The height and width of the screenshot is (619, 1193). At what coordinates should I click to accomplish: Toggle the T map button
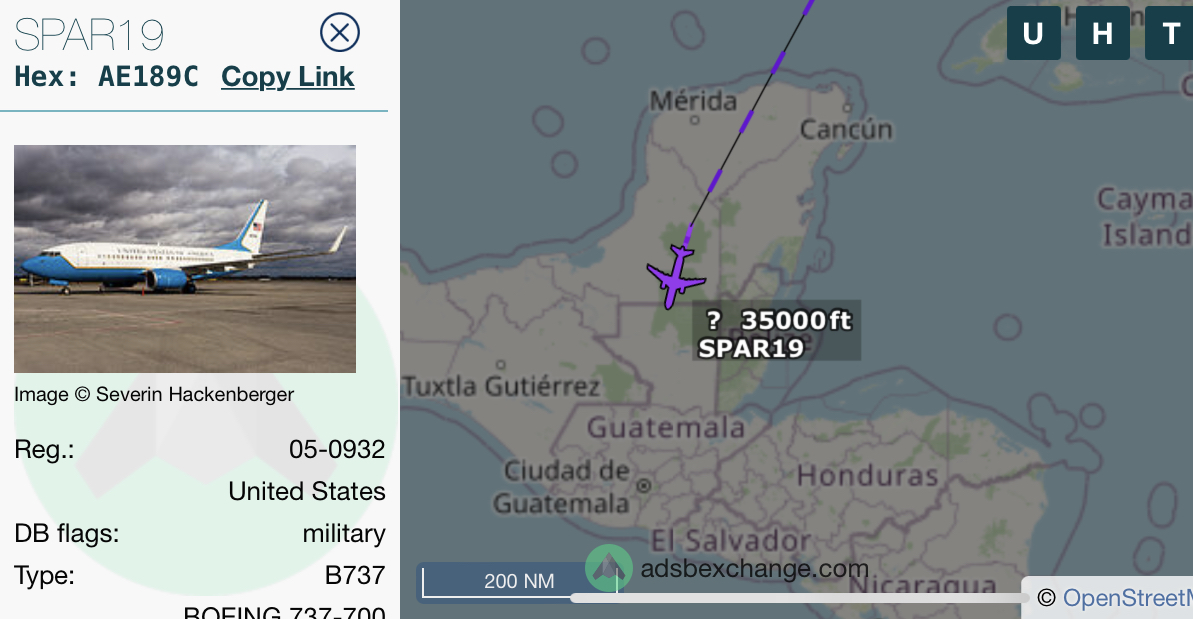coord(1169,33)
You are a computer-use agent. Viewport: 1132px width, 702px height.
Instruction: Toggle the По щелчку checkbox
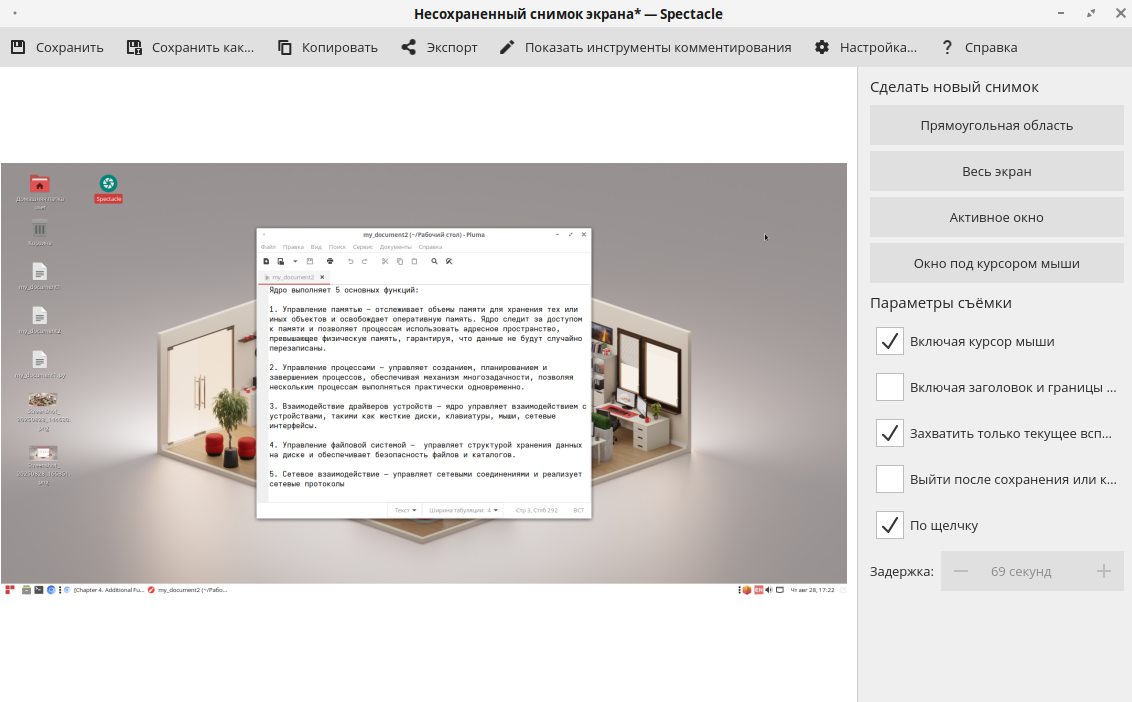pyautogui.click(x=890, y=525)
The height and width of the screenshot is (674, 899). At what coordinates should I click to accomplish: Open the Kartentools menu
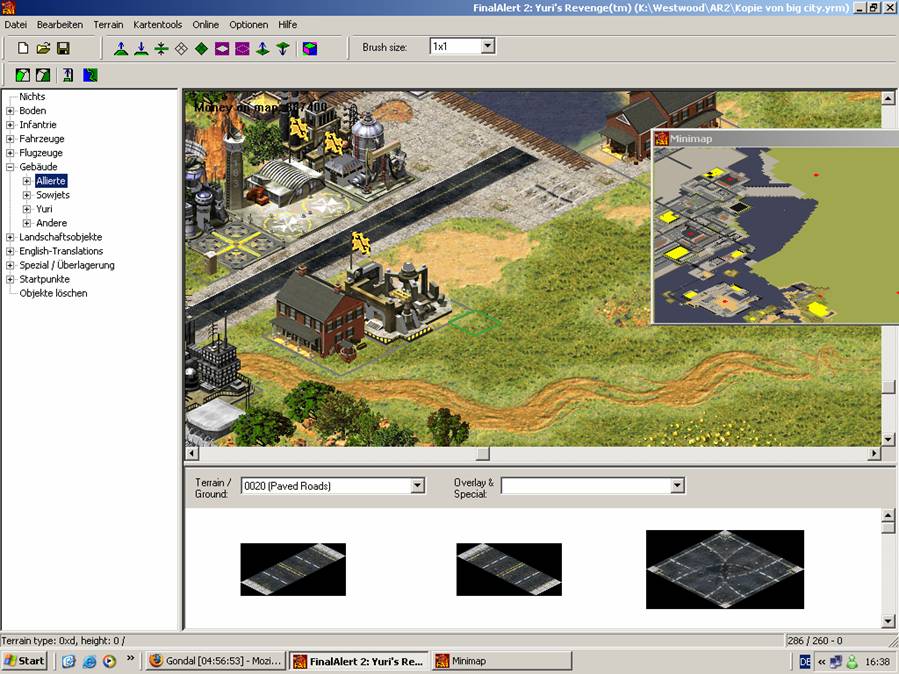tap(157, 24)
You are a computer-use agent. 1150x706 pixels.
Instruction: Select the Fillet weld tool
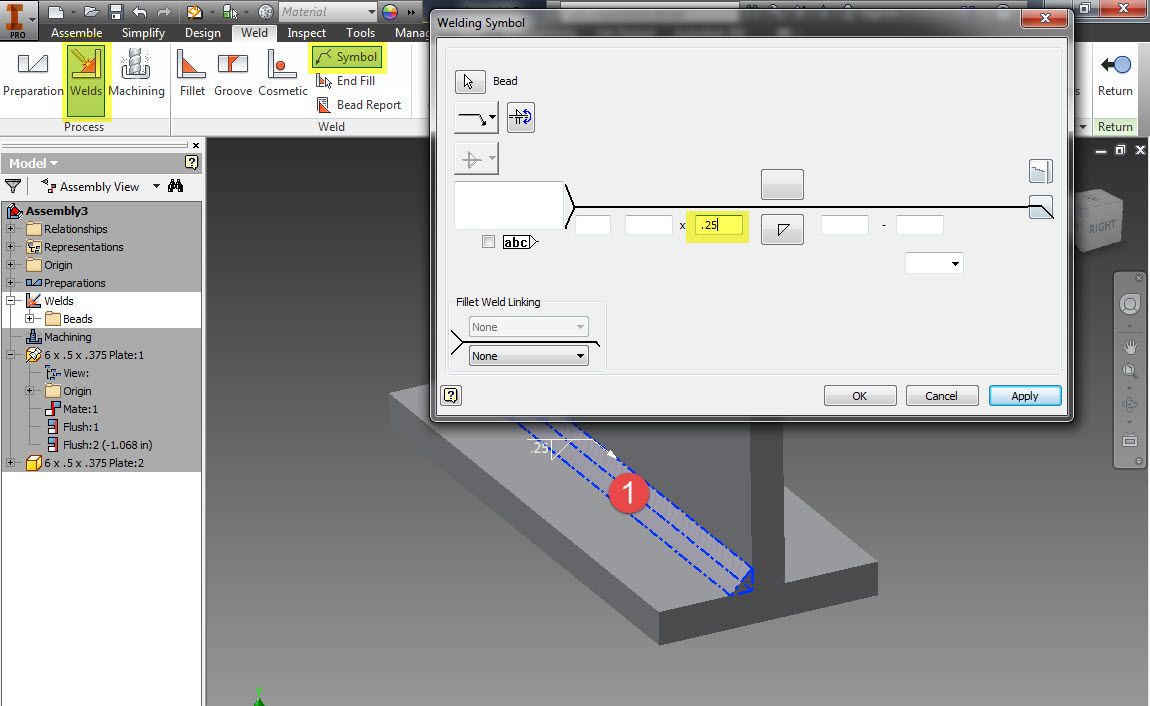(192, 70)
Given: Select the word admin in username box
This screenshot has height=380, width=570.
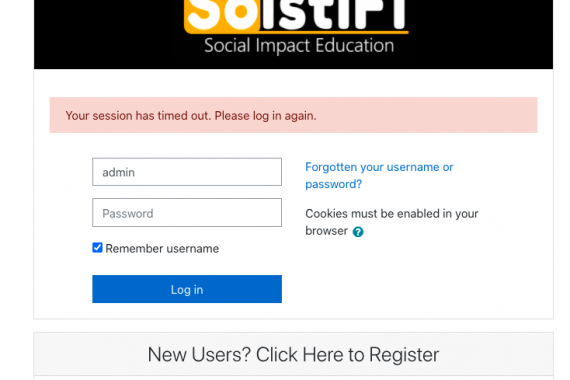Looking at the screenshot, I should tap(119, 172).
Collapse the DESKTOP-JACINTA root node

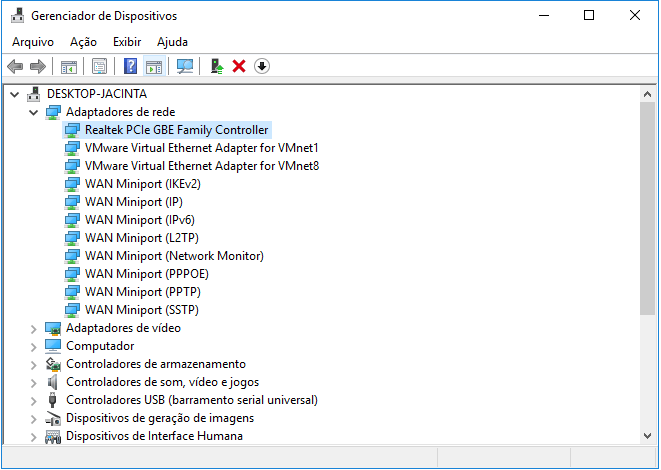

■ ■ ■

--- Action item ---
Which of the lines above mention the word "agent"? Pull those lines out.

--- Result ---
You are a computer-use agent. Viewport: 1132px width, 702px height.
You are a computer-use agent. 1150x706 pixels.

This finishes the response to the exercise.